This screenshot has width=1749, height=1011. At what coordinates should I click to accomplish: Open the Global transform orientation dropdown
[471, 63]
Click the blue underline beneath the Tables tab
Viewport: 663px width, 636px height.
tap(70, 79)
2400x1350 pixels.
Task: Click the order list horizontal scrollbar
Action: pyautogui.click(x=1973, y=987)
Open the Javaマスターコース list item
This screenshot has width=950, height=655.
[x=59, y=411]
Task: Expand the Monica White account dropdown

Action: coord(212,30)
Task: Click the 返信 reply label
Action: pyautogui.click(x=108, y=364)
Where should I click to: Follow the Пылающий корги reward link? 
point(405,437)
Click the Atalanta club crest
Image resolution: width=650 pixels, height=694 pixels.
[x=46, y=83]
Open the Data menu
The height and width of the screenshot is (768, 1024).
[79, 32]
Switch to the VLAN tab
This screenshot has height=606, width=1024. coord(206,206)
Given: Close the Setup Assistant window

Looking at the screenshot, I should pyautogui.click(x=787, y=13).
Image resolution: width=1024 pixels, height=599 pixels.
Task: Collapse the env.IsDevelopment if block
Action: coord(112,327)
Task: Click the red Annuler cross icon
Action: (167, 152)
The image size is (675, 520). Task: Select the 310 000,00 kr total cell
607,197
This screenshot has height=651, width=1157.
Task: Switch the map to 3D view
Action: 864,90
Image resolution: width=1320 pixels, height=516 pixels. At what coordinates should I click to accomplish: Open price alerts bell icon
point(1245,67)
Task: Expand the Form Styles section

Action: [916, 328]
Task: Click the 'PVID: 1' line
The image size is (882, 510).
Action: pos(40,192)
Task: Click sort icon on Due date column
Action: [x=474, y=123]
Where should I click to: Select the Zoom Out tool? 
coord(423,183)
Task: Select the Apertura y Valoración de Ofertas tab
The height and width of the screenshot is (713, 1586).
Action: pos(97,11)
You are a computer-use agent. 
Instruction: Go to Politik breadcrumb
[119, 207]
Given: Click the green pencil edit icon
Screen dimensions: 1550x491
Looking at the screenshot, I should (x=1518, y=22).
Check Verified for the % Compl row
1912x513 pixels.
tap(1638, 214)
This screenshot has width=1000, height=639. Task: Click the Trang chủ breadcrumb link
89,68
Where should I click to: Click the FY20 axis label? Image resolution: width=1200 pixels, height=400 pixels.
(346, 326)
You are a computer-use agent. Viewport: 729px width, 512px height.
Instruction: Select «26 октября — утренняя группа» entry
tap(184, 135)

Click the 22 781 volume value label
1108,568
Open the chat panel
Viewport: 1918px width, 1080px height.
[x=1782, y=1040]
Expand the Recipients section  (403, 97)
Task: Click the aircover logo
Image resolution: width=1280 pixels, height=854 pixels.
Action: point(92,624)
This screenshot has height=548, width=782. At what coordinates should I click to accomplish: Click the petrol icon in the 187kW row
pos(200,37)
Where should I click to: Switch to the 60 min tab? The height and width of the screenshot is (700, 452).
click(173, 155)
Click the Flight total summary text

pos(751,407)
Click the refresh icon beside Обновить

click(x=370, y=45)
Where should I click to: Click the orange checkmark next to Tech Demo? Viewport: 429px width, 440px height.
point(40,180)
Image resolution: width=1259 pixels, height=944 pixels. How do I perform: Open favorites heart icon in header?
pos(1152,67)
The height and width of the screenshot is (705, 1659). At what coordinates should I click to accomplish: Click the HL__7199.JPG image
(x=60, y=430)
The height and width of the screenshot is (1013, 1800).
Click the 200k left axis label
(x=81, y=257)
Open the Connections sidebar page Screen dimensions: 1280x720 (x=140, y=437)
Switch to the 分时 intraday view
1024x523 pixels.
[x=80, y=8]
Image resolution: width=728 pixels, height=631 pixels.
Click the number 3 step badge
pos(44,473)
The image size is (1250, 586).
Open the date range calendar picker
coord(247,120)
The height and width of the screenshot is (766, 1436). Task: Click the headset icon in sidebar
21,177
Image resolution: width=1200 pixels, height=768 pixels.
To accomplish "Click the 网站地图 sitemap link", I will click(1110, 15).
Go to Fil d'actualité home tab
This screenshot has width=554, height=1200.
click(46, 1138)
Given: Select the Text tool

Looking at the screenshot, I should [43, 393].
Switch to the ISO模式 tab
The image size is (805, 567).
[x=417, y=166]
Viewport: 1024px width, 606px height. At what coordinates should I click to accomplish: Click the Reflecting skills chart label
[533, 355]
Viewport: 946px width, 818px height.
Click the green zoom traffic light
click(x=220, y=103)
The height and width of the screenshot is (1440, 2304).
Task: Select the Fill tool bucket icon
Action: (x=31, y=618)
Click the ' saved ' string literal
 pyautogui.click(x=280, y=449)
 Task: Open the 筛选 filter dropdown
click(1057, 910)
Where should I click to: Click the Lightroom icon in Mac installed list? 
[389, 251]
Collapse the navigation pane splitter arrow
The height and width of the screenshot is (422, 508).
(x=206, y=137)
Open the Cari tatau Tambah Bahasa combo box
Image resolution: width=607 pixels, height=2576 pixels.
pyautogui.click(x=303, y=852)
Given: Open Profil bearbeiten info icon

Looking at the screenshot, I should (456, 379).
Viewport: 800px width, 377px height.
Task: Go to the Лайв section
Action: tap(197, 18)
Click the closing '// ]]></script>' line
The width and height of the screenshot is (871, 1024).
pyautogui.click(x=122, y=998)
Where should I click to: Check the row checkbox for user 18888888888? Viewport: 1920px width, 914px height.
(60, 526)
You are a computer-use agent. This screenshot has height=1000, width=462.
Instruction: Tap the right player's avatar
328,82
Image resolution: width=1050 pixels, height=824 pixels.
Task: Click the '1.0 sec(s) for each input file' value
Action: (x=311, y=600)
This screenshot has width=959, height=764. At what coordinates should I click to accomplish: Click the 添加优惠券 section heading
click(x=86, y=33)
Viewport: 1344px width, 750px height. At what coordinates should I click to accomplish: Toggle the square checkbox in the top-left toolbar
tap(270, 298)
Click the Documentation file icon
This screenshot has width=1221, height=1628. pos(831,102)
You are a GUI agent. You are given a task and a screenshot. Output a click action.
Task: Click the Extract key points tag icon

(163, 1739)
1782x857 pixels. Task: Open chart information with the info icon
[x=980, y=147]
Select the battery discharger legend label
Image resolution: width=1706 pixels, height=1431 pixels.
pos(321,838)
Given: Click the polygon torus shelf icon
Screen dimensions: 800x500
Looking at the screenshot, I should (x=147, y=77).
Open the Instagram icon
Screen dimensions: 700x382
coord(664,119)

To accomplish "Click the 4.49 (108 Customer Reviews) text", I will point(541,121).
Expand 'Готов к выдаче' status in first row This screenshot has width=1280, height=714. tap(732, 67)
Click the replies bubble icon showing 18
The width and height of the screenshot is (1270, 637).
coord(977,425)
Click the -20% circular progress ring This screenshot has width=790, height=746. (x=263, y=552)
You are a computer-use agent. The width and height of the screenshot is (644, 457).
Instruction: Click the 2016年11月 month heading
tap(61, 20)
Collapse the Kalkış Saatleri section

====================

:: How to complete this task ::
Could you return all the data above exactly as it appears?

:: Exercise result ::
This screenshot has width=1749, height=1011. At what coordinates should I click to accomplish: Open the Global transform orientation dropdown
[471, 63]
Click the blue underline beneath the Tables tab
Viewport: 663px width, 636px height.
tap(70, 79)
2400x1350 pixels.
Task: Click the order list horizontal scrollbar
Action: pyautogui.click(x=1973, y=987)
Open the Javaマスターコース list item
This screenshot has width=950, height=655.
[x=59, y=411]
Task: Expand the Monica White account dropdown

Action: coord(212,30)
Task: Click the 返信 reply label
Action: pyautogui.click(x=108, y=364)
Where should I click to: Follow the Пылающий корги reward link? 
point(405,437)
Click the Atalanta club crest
Image resolution: width=650 pixels, height=694 pixels.
[x=46, y=83]
Open the Data menu
The height and width of the screenshot is (768, 1024).
[79, 32]
Switch to the VLAN tab
This screenshot has height=606, width=1024. coord(206,206)
Given: Close the Setup Assistant window

Looking at the screenshot, I should pyautogui.click(x=787, y=13).
Image resolution: width=1024 pixels, height=599 pixels.
Task: Collapse the env.IsDevelopment if block
Action: coord(112,327)
Task: Click the red Annuler cross icon
Action: (167, 152)
The image size is (675, 520). Task: Select the 310 000,00 kr total cell
607,197
This screenshot has height=651, width=1157.
Task: Switch the map to 3D view
Action: 864,90
Image resolution: width=1320 pixels, height=516 pixels. At what coordinates should I click to accomplish: Open price alerts bell icon
point(1245,67)
Task: Expand the Form Styles section

Action: [916, 328]
Task: Click the 'PVID: 1' line
The image size is (882, 510).
Action: pos(40,192)
Task: Click sort icon on Due date column
Action: [x=474, y=123]
Where should I click to: Select the Zoom Out tool? 
coord(423,183)
Task: Select the Apertura y Valoración de Ofertas tab
The height and width of the screenshot is (713, 1586).
Action: pos(97,11)
You are a computer-use agent. 
Instruction: Go to Politik breadcrumb
[119, 207]
Given: Click the green pencil edit icon
Screen dimensions: 1550x491
Looking at the screenshot, I should (x=1518, y=22).
Check Verified for the % Compl row
1912x513 pixels.
tap(1638, 214)
This screenshot has width=1000, height=639. Task: Click the Trang chủ breadcrumb link
89,68
Where should I click to: Click the FY20 axis label? Image resolution: width=1200 pixels, height=400 pixels.
(346, 326)
You are a computer-use agent. Viewport: 729px width, 512px height.
Instruction: Select «26 октября — утренняя группа» entry
tap(184, 135)

Click the 22 781 volume value label
1108,568
Open the chat panel
Viewport: 1918px width, 1080px height.
[x=1782, y=1040]
Expand the Recipients section  (403, 97)
Task: Click the aircover logo
Image resolution: width=1280 pixels, height=854 pixels.
Action: point(92,624)
This screenshot has height=548, width=782. At what coordinates should I click to accomplish: Click the petrol icon in the 187kW row
pos(200,37)
Where should I click to: Switch to the 60 min tab? The height and width of the screenshot is (700, 452).
click(173, 155)
Click the Flight total summary text

pos(751,407)
Click the refresh icon beside Обновить

click(x=370, y=45)
Where should I click to: Click the orange checkmark next to Tech Demo? Viewport: 429px width, 440px height.
point(40,180)
Image resolution: width=1259 pixels, height=944 pixels. How do I perform: Open favorites heart icon in header?
pos(1152,67)
The height and width of the screenshot is (705, 1659). At what coordinates should I click to accomplish: Click the HL__7199.JPG image
(x=60, y=430)
The height and width of the screenshot is (1013, 1800).
Click the 200k left axis label
(x=81, y=257)
Open the Connections sidebar page Screen dimensions: 1280x720 (x=140, y=437)
Switch to the 分时 intraday view
1024x523 pixels.
[x=80, y=8]
Image resolution: width=728 pixels, height=631 pixels.
Click the number 3 step badge
pos(44,473)
The image size is (1250, 586).
Open the date range calendar picker
coord(247,120)
The height and width of the screenshot is (766, 1436). Task: Click the headset icon in sidebar
21,177
Image resolution: width=1200 pixels, height=768 pixels.
To accomplish "Click the 网站地图 sitemap link", I will click(1110, 15).
Go to Fil d'actualité home tab
This screenshot has width=554, height=1200.
click(46, 1138)
Given: Select the Text tool

Looking at the screenshot, I should [43, 393].
Switch to the ISO模式 tab
The image size is (805, 567).
[x=417, y=166]
Viewport: 1024px width, 606px height. At what coordinates should I click to accomplish: Click the Reflecting skills chart label
[533, 355]
Viewport: 946px width, 818px height.
Click the green zoom traffic light
click(x=220, y=103)
The height and width of the screenshot is (1440, 2304).
Task: Select the Fill tool bucket icon
Action: (x=31, y=618)
Click the ' saved ' string literal
 pyautogui.click(x=280, y=449)
 Task: Open the 筛选 filter dropdown
click(1057, 910)
Where should I click to: Click the Lightroom icon in Mac installed list? 
[389, 251]
Collapse the navigation pane splitter arrow
The height and width of the screenshot is (422, 508).
(x=206, y=137)
Open the Cari tatau Tambah Bahasa combo box
Image resolution: width=607 pixels, height=2576 pixels.
pyautogui.click(x=303, y=852)
Given: Open Profil bearbeiten info icon

Looking at the screenshot, I should (456, 379).
Viewport: 800px width, 377px height.
Task: Go to the Лайв section
Action: tap(197, 18)
Click the closing '// ]]></script>' line
The width and height of the screenshot is (871, 1024).
pyautogui.click(x=122, y=998)
Where should I click to: Check the row checkbox for user 18888888888? Viewport: 1920px width, 914px height.
(60, 526)
You are a computer-use agent. This screenshot has height=1000, width=462.
Instruction: Tap the right player's avatar
328,82
Image resolution: width=1050 pixels, height=824 pixels.
Task: Click the '1.0 sec(s) for each input file' value
Action: (x=311, y=600)
This screenshot has width=959, height=764. At what coordinates should I click to accomplish: Click the 添加优惠券 section heading
click(x=86, y=33)
Viewport: 1344px width, 750px height. At what coordinates should I click to accomplish: Toggle the square checkbox in the top-left toolbar
tap(270, 298)
Click the Documentation file icon
This screenshot has width=1221, height=1628. pos(831,102)
You are a GUI agent. You are given a task and a screenshot. Output a click action.
Task: Click the Extract key points tag icon

(163, 1739)
1782x857 pixels. Task: Open chart information with the info icon
[x=980, y=147]
Select the battery discharger legend label
Image resolution: width=1706 pixels, height=1431 pixels.
pos(321,838)
Given: Click the polygon torus shelf icon
Screen dimensions: 800x500
Looking at the screenshot, I should (x=147, y=77).
Open the Instagram icon
Screen dimensions: 700x382
coord(664,119)

To accomplish "Click the 4.49 (108 Customer Reviews) text", I will point(541,121).
Expand 'Готов к выдаче' status in first row This screenshot has width=1280, height=714. tap(732, 67)
Click the replies bubble icon showing 18
The width and height of the screenshot is (1270, 637).
coord(977,425)
Click the -20% circular progress ring This screenshot has width=790, height=746. (x=263, y=552)
You are a computer-use agent. The width and height of the screenshot is (644, 457).
Instruction: Click the 2016年11月 month heading
tap(61, 20)
Collapse the Kalkış Saatleri section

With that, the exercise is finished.